= Bernoulli's triangle =

Array of partial sums of the binomial coefficients

Derivation of Bernoulli's triangle (blue bold text) from Pascal's triangle (pink italics)

Bernoulli's triangle is an array of partial sums of the binomial coefficients. For any non-negative integer n and for any integer k included between 0 and n, the component in row n and column k is given by:

$\sum_{p=0}^k {n \choose p},$

As the numbers of com­po­si­tions of n+1 into k+1 ordered partitions form Pascal's triangle, the numbers of compositions of n+1 into k+1 or fewer ordered partitions form Bernoulli's triangle

i.e., the sum of the first k nth-order binomial coefficients. The first rows of Bernoulli's triangle are:

 $$\begin{array}{cc|cccccc}
& k & 0 & 1 & 2 & 3 & 4 & 5\\
n & & \\
\hline
0 & & 1 \\
1 & & 1 & 2 \\
2 & & 1 & 3 & 4 \\
3 & & 1 & 4 & 7 & 8 \\
4 & & 1 & 5 & 11 & 15 & 16 \\
5 & & 1 & 6 & 16 & 26 & 31 & 32
\end{array}$$

Similarly to Pascal's triangle, each component of Bernoulli's triangle is the sum of two components of the previous row, except for the last number of each row, which is double the last number of the previous row. For example, if $B_{n,k}$ denotes the component in row n and column k, then:

$$B_{n,k}=\begin{cases}
                    1 & \mbox{if } n=0 \\
B_{n-1,k}+B_{n-1,k-1} & \mbox{if } k<n \\
   2B_{n-1,k-1} = 2^n & \mbox{if } k=n
\end{cases}$$

==Sequences derived from Bernoulli's triangle==

Sequences from the On-Line Encyclopedia of Integer Sequences in Bernoulli's triangle

As in Pascal's triangle and other similarly constructed triangles, sums of components along diagonal paths in Bernoulli's triangle result in the Fibonacci numbers.

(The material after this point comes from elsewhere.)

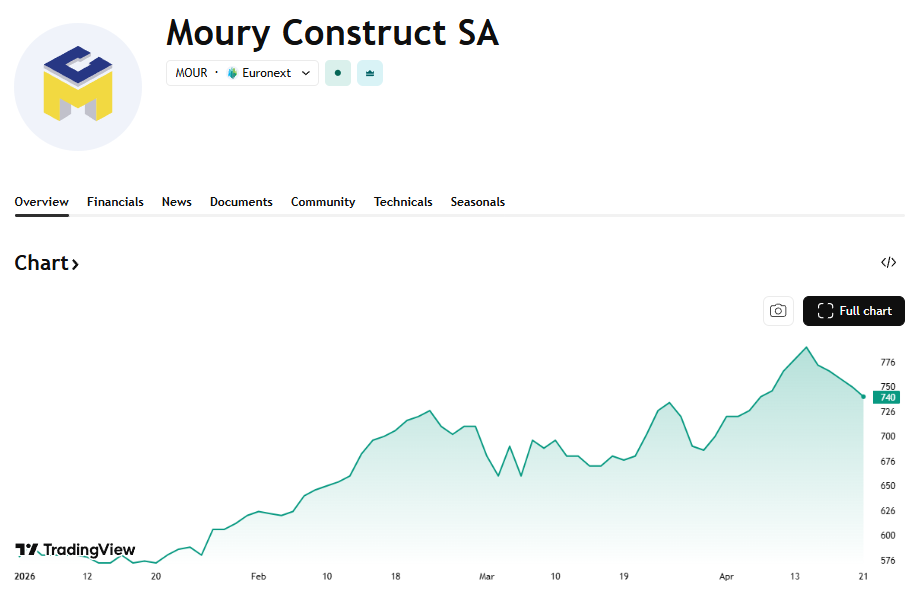913x591 pixels.
Task: Click the Apr label on the date axis
Action: tap(726, 576)
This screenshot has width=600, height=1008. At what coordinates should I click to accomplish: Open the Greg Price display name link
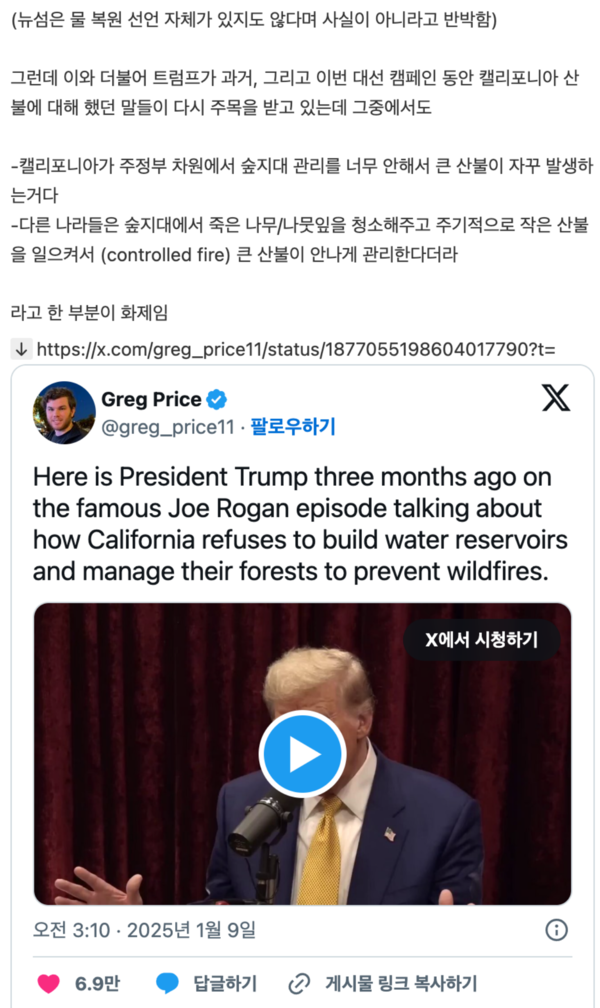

As the third column of Bernoulli's triangle (k = 2) is a triangular number plus one, it forms the lazy caterer's sequence for n cuts, where n ≥ 2. The fourth column (k = 3) is the three-dimensional analogue, known as the cake numbers, for n cuts, where n ≥ 3.

The fifth column (k = 4) gives the maximum number of regions in the problem of dividing a circle into areas for n + 1 points, where n ≥ 4.

In general, the (k + 1)th column gives the maximum number of regions in k-dimensional space formed by n − 1 (k − 1)-dimensional hyperplanes, for n ≥ k. It also gives the number of compositions (ordered partitions) of n + 1 into k + 1 or fewer parts.